Quell
Quell finds the edge cases your docstrings describe but your tests never prove. Built by Shashank Bindal after shipping one too many bugs that were documented but untested.
Mission
Code coverage measures which lines ran. It says nothing about whether the code is correct. Quell's goal is simple: for every testable requirement that exists in your codebase — in a docstring, a Pydantic model, a type annotation — there should be a test that proves the requirement holds. Not a test that exercises the line. A test that fails if the requirement is broken.
That's what the 5-gate pipeline does.
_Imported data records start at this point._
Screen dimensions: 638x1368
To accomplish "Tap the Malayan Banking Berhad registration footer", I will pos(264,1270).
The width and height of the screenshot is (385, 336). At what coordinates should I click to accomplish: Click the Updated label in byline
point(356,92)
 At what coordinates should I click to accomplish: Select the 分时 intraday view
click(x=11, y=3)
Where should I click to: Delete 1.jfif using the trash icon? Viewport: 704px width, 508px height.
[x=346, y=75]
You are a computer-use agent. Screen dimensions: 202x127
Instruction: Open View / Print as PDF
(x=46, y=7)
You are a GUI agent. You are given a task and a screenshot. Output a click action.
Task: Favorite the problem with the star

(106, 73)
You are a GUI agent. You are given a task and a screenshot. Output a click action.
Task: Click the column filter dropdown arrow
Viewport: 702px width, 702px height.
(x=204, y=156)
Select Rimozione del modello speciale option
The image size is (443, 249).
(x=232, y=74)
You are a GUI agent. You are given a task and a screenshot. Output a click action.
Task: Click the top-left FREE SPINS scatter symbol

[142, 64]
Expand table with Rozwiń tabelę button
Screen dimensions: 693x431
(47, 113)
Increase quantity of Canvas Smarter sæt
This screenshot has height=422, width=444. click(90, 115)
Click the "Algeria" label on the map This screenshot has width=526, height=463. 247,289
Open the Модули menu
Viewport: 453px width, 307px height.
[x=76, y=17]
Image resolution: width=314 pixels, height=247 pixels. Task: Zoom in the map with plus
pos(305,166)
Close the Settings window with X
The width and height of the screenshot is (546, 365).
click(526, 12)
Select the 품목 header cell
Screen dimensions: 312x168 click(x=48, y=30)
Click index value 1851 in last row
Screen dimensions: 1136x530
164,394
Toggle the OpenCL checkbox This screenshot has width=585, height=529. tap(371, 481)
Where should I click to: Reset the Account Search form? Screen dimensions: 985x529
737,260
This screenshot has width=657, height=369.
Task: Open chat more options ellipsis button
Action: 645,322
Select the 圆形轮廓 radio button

Gate 5 mutates the source to violate the requirement and runs the test against the mutated code. If the test doesn't fail, the test doesn't ship. Only mathematically proven tests reach your repository.
Principles
Proof, not coverage
A test that only achieves a line hit is worse than no test — it gives false confidence. Every test Quell writes must prove it catches a violation of the requirement it targets.
No silent failures
Every requirement gets a bucket: WRITTEN (proven), SCAFFOLDED (stub), or FLAGGED (reason given). Nothing is quietly skipped. You always know exactly what's covered and why.
Your code stays on your machine
The rule engine handles ~75% of cases locally with no network call. LLM fallback is opt-in and only activated for the remaining complex cases. No source code leaves your machine by default.
Determinism first
The rule engine is the primary path — fast, deterministic, reproducible. LLM is a fallback for the cases rules can't handle, not the default approach.
History
The idea
After shipping a bug that was documented in a docstring — 'must not accept zero amount' — but had no test, it became clear that coverage metrics lie. A line can be executed without ever proving the contract holds.
First prototype
A weekend script that parsed Python docstrings and wrote naive pytest stubs. It caught three real bugs in the first project it ran on. The stubs were ugly, but the idea was validated.
Public beta
v0.4.0 shipped to PyPI. Rule engine, Groq LLM fallback, and a basic 4-gate pipeline. Early adopters gave feedback that shaped the WRITTEN / SCAFFOLDED / FLAGGED split.
v1.0.0 stable
The full 5-gate pipeline shipped. Gate 5 — proving a test fails when the requirement is violated — became the defining feature. It's the moat between coverage and proof.
v2.0.0
Unified `quell find`, Production Readiness Score, libcst AST-safe injection, and the GitHub Action. Quell became a CI-first tool, not just a developer utility.